**Your objective:**
In the data that follows, how many lines contain the word "computer"? Give only that number.

**Records to use:**

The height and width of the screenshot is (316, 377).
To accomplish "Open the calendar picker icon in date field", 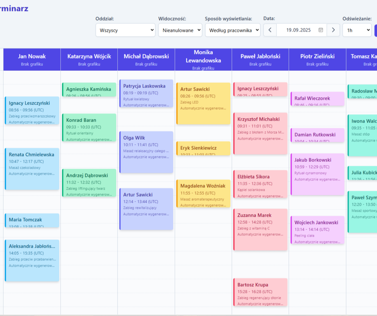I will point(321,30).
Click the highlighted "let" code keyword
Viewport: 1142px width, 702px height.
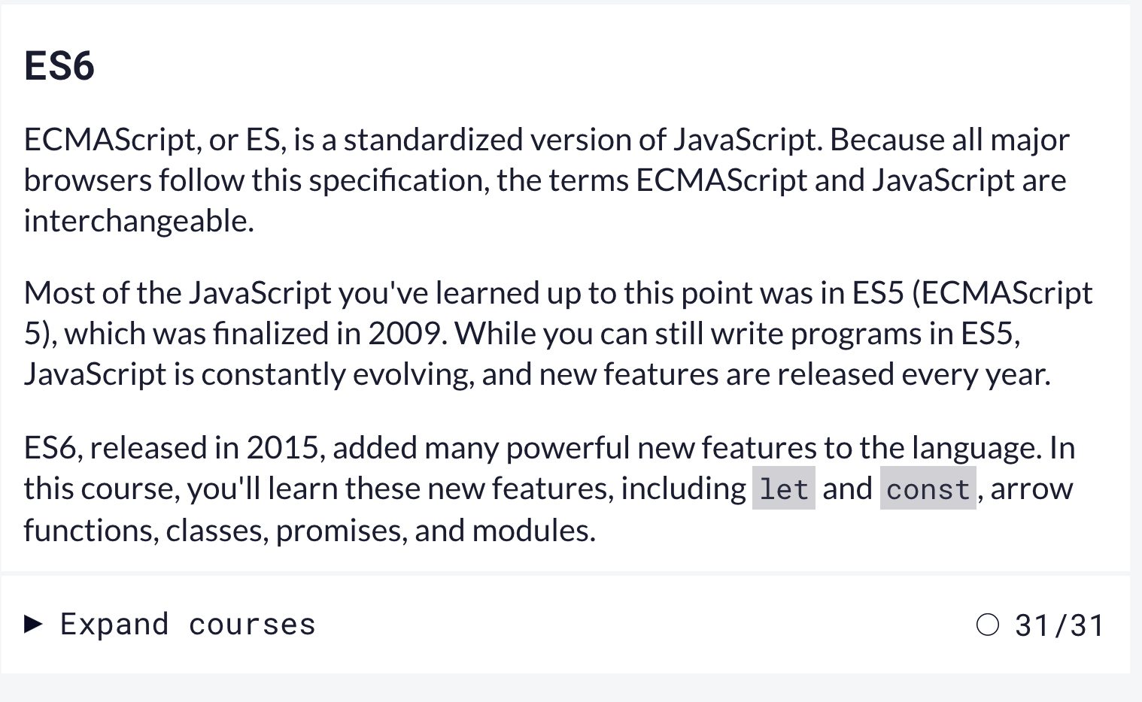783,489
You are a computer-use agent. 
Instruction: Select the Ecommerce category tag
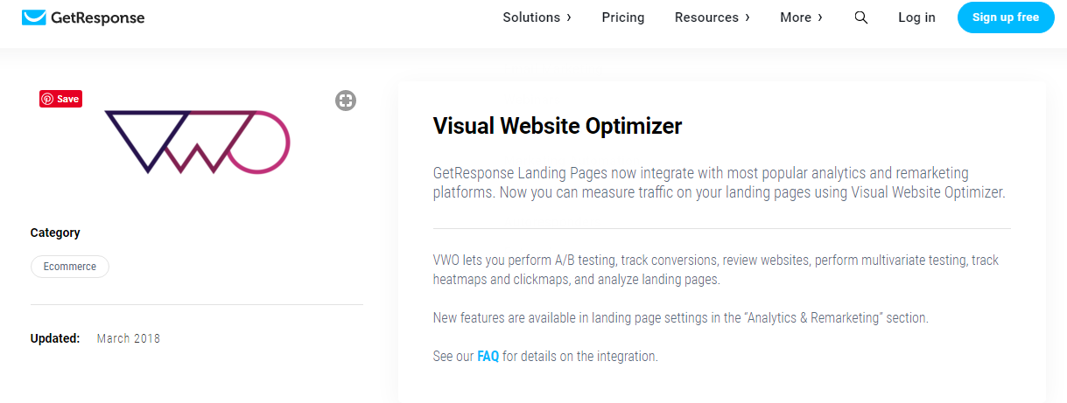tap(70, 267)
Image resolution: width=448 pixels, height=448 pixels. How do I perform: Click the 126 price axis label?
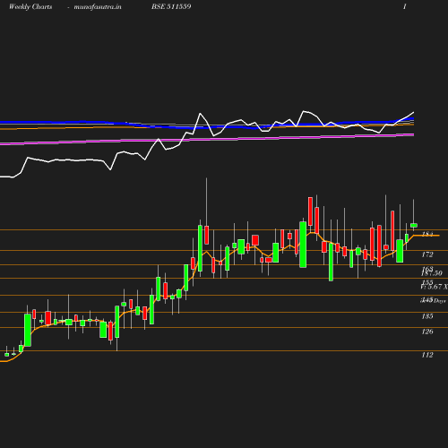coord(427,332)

...

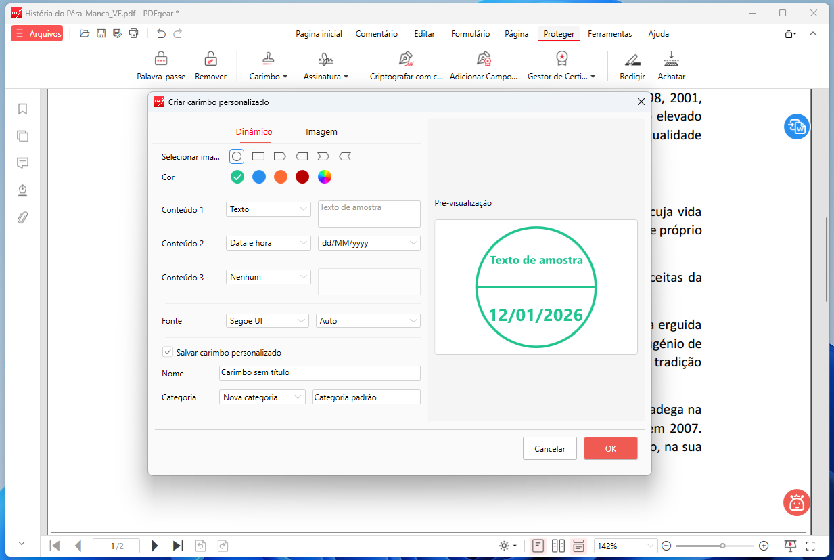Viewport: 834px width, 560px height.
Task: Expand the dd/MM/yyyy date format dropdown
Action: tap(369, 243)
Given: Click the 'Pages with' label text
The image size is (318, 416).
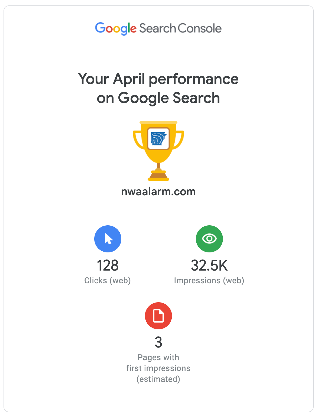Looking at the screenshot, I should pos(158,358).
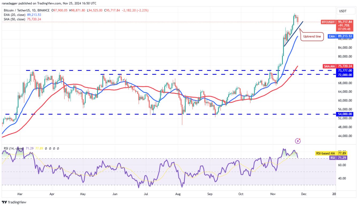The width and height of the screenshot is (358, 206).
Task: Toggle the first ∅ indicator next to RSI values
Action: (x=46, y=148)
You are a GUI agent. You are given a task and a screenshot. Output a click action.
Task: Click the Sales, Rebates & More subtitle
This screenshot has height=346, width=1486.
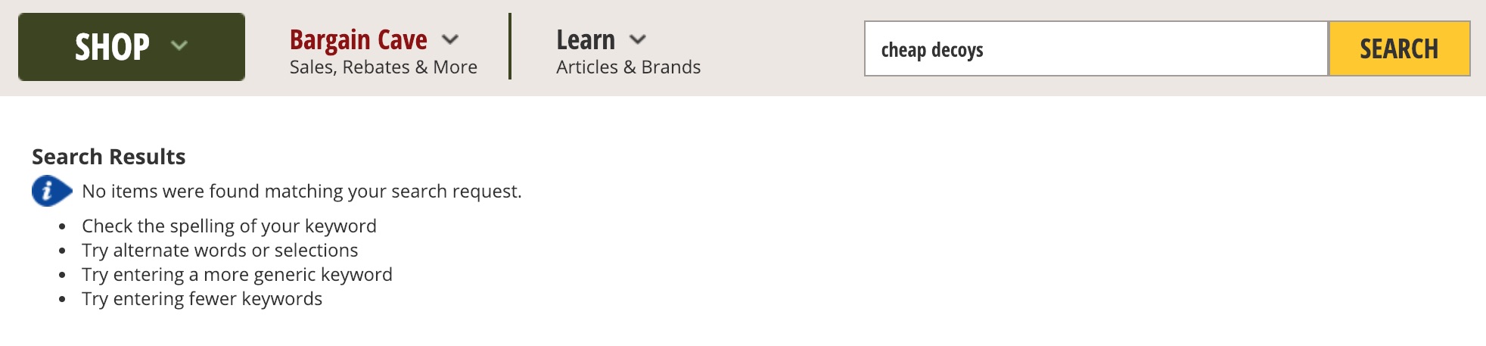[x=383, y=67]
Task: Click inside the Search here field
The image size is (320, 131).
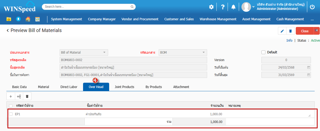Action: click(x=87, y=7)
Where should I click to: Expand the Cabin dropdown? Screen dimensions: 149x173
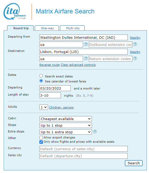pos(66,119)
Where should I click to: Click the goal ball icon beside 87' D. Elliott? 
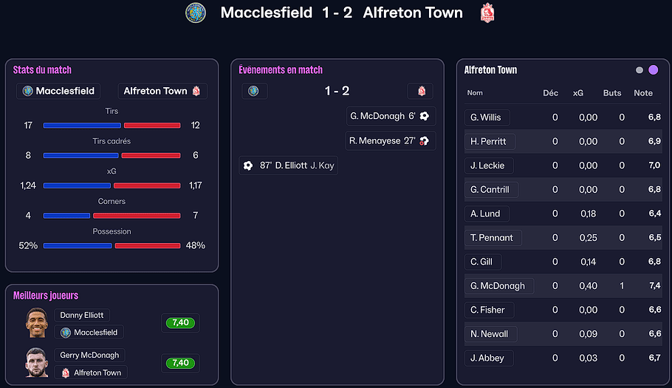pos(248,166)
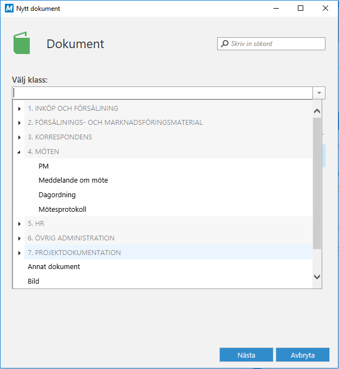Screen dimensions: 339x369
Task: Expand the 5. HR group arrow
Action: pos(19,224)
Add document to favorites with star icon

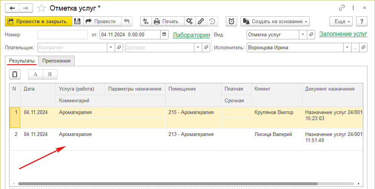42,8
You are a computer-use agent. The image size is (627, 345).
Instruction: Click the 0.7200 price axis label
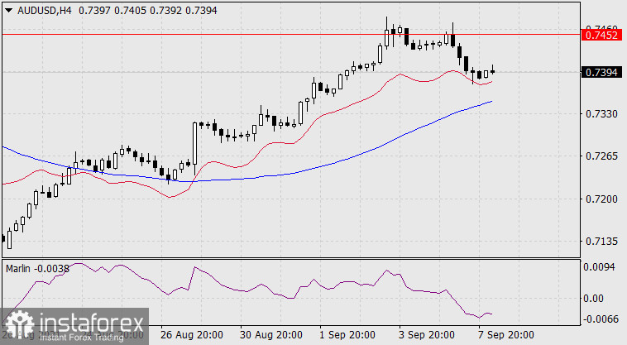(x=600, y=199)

**The completed task:**
2